2. Research Background

Our virtual desktop will be hosted in a 3D environment called Studierstube [Szalavari et al., 1998] (german word for "study room"), which is mainly aimed at scientific visualization, but can also be used for various other application classes like games, education and presentation tools. Its main characteristics are:

Collaborative work: Studierstube is designed as a multi user environment, where different users can not only work at the same time, but also in a collaborative fashion. This makes control structures necessary that allow collaboration and keep the interference between the users at a minimum.
Use of Augmented Reality: while in Virtual Reality opaque head mounted displays (HMDs) are used, Augmented Reality employs see through HMDs. The user is able to see the real world, which is augmented by three dimensional computer generated objects. Position and orientation of HMDs are determined by a magnetic tracking device. The computer uses this data to render the scene from the viewing position of each user.

2.1 Interaction in Studierstube

For manipulating the 3D world in Studierstube we use a two handed interaction technique called the Personal Interaction Panel (PIP) [Szalavari and Gervautz, 1997]. It consists of two parts. First, the pen, which is a stylus like gadget that is held in the user's dominant hand. It is equipped with a tracker sensor and has a virtual representation in the desktop system. Since most people are experienced in working with pens, it can be efficiently used for various tasks. Examples are selecting and manipulating objects, operating with interaction elements like buttons or sliders, and many more.
The second part of the PIP is a notebook sized wooden panel with a tracker sensor attached to it. In contradiction to the pen, it is held in the non dominant hand and used to arrange application controlling elements on it. One of its advantages is that the user has fast access to it and does not need to search through the whole surrounding in order to find it. This is particularly valuable, because the objects on the PIP represent the most important interface to the application
Figure 1 shows a calculator application. The calculator is placed ot the PIP, its buttons can be manipulated with the pen. For further details on Studierstube and its use for scientific visualization see [Fuhrmann et al., 1997] and [Krutz and Zajic, 1997].

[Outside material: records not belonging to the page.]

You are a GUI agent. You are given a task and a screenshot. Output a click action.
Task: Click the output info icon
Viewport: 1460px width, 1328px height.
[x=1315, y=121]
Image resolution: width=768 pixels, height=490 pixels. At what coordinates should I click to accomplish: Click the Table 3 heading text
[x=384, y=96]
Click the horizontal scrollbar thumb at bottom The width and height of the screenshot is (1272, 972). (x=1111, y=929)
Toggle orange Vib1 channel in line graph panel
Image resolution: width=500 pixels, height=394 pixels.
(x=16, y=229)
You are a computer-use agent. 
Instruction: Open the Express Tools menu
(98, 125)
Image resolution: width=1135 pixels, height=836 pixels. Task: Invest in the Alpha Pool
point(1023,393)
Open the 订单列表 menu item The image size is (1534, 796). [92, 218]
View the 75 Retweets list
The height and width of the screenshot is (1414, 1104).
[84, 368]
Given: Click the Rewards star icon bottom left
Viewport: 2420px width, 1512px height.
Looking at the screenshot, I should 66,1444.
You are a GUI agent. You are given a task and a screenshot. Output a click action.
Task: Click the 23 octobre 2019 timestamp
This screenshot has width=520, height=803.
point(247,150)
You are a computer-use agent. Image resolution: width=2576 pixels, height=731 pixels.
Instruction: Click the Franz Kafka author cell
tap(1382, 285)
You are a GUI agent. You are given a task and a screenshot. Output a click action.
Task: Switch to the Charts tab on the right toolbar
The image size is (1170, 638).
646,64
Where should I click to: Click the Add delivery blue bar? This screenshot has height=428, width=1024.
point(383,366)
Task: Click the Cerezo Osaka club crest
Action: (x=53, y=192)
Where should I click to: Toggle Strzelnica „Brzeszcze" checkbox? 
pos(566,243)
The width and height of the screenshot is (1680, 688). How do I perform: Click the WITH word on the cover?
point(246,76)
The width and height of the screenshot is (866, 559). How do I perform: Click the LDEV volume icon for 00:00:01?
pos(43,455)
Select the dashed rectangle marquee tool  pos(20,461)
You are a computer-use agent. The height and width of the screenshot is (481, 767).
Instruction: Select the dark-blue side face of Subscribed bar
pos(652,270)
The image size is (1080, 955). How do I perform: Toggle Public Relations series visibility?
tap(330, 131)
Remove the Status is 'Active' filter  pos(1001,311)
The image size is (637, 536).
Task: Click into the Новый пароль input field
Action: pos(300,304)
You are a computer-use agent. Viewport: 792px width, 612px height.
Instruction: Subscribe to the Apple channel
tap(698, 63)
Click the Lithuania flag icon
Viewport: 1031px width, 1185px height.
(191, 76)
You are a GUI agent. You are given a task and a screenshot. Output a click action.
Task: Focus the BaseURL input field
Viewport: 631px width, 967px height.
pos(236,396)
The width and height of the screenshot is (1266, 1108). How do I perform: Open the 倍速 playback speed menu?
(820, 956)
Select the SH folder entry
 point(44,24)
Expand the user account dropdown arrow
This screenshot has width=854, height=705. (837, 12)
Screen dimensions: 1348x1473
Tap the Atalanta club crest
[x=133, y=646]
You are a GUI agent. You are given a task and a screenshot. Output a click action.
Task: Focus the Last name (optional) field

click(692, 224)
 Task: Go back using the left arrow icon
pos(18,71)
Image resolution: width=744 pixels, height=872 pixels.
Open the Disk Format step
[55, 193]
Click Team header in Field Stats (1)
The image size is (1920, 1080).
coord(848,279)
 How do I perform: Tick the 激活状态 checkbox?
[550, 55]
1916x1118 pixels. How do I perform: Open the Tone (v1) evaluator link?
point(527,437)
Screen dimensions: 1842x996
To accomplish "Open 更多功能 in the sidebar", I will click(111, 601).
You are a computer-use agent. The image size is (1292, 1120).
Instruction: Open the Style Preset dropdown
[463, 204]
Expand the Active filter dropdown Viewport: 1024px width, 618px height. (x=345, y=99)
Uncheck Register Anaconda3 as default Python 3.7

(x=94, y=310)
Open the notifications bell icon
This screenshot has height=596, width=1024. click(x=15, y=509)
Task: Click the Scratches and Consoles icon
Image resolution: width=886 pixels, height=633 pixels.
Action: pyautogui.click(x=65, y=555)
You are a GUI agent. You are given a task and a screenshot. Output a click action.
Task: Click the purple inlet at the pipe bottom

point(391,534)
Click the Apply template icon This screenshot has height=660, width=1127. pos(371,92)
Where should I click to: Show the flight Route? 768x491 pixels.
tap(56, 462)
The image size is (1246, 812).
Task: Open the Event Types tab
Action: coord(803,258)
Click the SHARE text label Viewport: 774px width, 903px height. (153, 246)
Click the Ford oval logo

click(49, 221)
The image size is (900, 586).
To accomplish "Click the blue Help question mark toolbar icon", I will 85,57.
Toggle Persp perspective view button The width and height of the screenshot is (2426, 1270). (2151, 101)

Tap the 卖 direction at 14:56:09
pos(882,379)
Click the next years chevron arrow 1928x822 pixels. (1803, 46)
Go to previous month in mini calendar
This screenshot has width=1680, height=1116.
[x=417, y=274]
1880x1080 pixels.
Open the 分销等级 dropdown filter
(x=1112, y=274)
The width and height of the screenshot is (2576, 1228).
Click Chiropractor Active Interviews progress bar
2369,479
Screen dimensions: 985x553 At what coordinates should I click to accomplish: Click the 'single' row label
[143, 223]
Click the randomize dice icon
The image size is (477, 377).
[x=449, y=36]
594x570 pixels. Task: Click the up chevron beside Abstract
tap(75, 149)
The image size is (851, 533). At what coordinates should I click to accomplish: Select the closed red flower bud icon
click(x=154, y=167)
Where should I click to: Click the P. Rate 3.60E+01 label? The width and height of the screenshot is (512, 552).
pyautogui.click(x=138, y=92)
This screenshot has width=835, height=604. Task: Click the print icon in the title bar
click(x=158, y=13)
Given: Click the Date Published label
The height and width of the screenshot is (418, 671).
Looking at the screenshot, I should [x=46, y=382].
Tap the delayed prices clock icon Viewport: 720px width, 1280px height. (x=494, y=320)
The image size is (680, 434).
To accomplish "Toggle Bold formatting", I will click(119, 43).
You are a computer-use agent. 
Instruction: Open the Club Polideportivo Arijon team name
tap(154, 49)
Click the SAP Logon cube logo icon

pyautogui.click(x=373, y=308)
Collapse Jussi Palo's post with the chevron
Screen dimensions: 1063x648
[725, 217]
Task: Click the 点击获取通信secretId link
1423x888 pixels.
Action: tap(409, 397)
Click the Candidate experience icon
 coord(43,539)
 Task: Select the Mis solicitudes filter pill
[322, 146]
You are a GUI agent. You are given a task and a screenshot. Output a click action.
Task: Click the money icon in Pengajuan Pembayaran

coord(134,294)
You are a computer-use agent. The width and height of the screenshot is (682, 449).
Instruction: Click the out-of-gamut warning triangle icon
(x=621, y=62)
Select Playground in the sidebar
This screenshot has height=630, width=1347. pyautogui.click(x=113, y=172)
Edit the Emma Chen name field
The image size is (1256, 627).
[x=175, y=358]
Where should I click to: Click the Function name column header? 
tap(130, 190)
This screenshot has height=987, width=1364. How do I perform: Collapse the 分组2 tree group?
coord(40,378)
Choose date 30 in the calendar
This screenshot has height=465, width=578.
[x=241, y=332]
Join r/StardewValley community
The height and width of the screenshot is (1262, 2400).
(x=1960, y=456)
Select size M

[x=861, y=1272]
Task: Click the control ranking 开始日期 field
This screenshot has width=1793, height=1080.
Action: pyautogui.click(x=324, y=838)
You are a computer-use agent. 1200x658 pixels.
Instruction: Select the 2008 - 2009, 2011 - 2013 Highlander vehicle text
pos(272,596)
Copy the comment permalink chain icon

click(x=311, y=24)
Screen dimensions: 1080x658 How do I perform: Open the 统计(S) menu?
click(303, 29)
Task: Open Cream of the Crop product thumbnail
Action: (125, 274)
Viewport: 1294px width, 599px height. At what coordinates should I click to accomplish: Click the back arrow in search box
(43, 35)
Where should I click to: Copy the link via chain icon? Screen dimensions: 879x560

Figure 1: Working with a calculator as an example for interaction with the PIP in Studierstube

3. Related Work

As we have seen before, we use magnetic tracking. A transmitter generates the electromagnetic field, that is measured by sensors mounted on tracked devices. The accuracy decreases with growing distance form the transmitter. If the sensors are too far away, the position data is noisy and fine grained working is not possible any more. Hence, the working area is very limited. There are some interaction techniques which allow selecting objects that lie beyond the user's reach. These are arm extension like the Go-Go Technique [Poupyrev et al., 1996], ray casting methods [Mine, 1995] or others as World In Miniature [Stoakley et al., 1995]. These techniques are mainly designed for Virtual Reality and can normally not be used in Augmented Reality environments.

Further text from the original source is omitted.